[Source data]
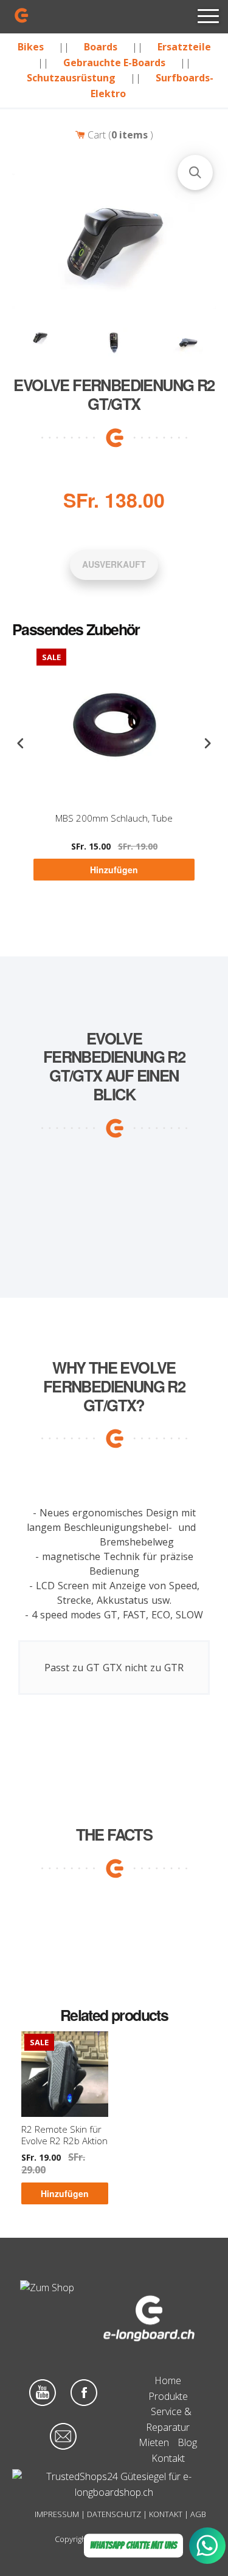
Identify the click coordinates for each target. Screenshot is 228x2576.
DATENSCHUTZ (114, 2514)
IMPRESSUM (57, 2514)
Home (167, 2380)
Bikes (31, 46)
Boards (100, 46)
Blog (187, 2442)
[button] (195, 172)
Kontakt (168, 2458)
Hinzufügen (114, 870)
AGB (198, 2514)
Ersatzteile (184, 46)
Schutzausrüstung (71, 77)
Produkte (168, 2396)
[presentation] (20, 743)
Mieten (154, 2442)
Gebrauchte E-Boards (114, 62)
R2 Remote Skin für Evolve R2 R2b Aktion (64, 2135)
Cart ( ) (119, 134)
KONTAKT (165, 2514)
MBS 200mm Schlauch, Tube (114, 818)
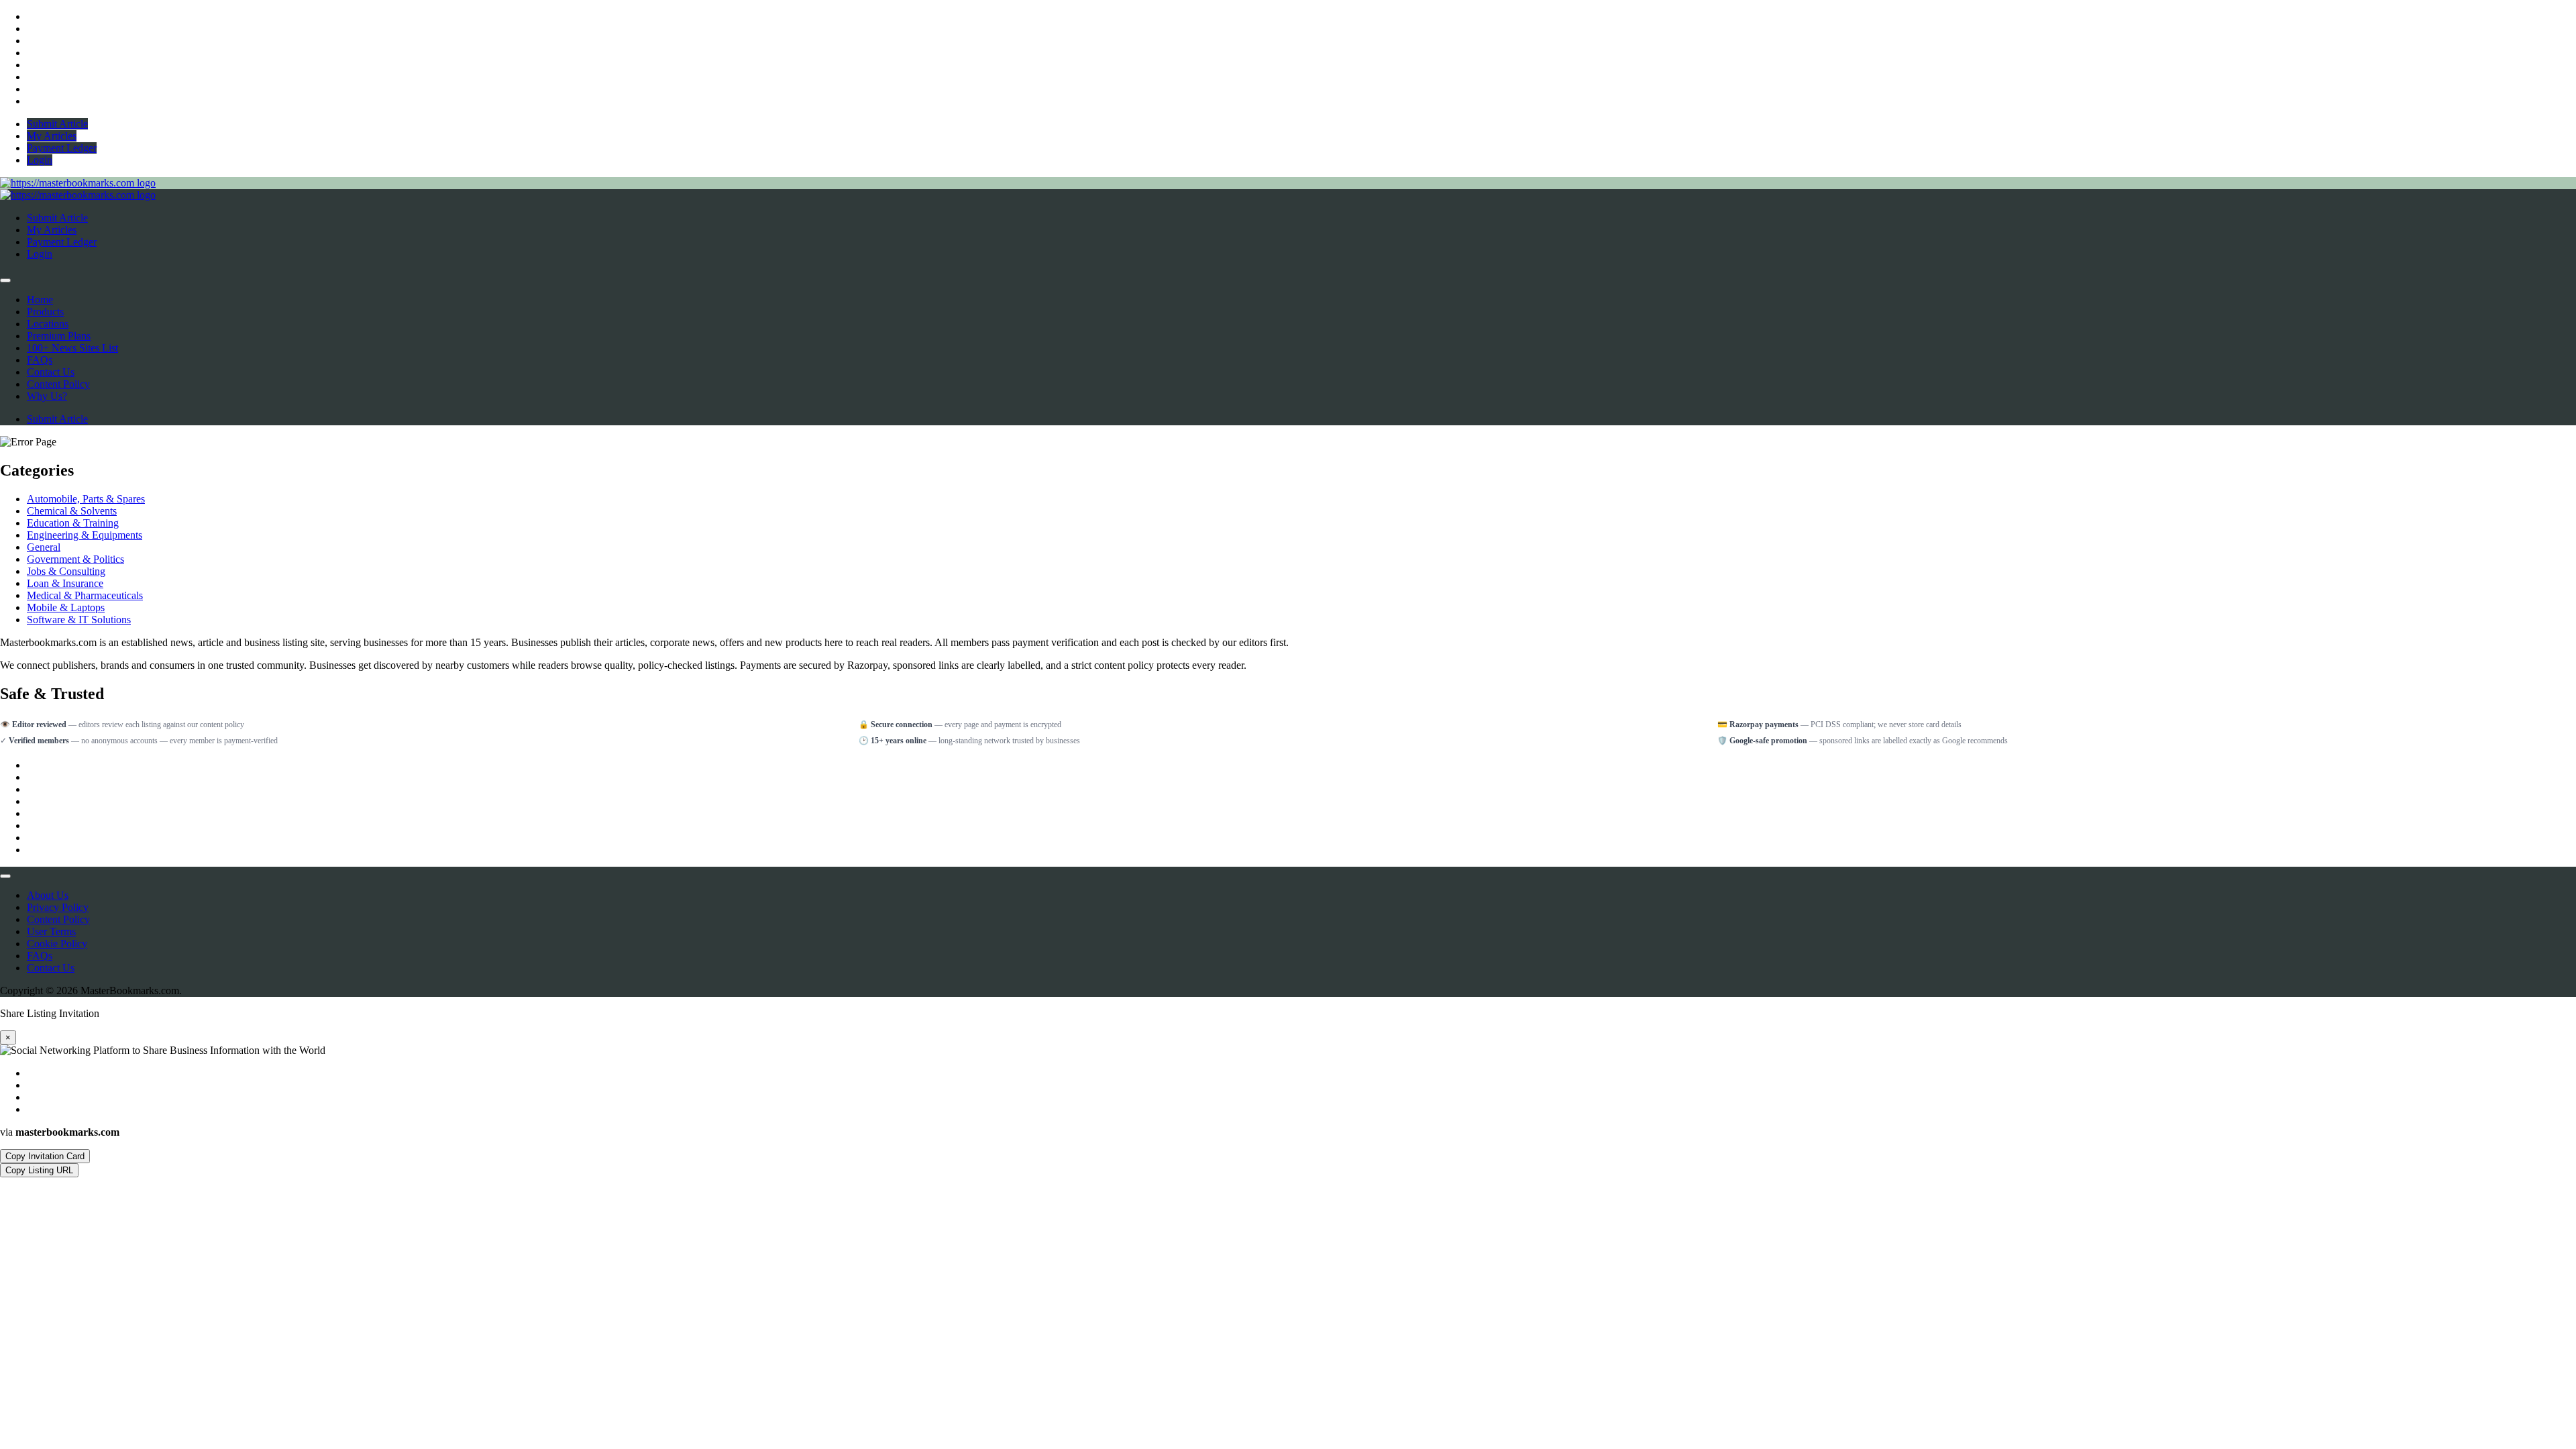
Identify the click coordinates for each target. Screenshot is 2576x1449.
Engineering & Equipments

WORK REQUIRED: All lines of the records above that carry the word "Screenshot" should be listed.

EXERCISE SOLUTION:
Identify the click coordinates for each target. Screenshot is 228x2576.
Identify the click coordinates for each target. Screenshot is 2576x1449.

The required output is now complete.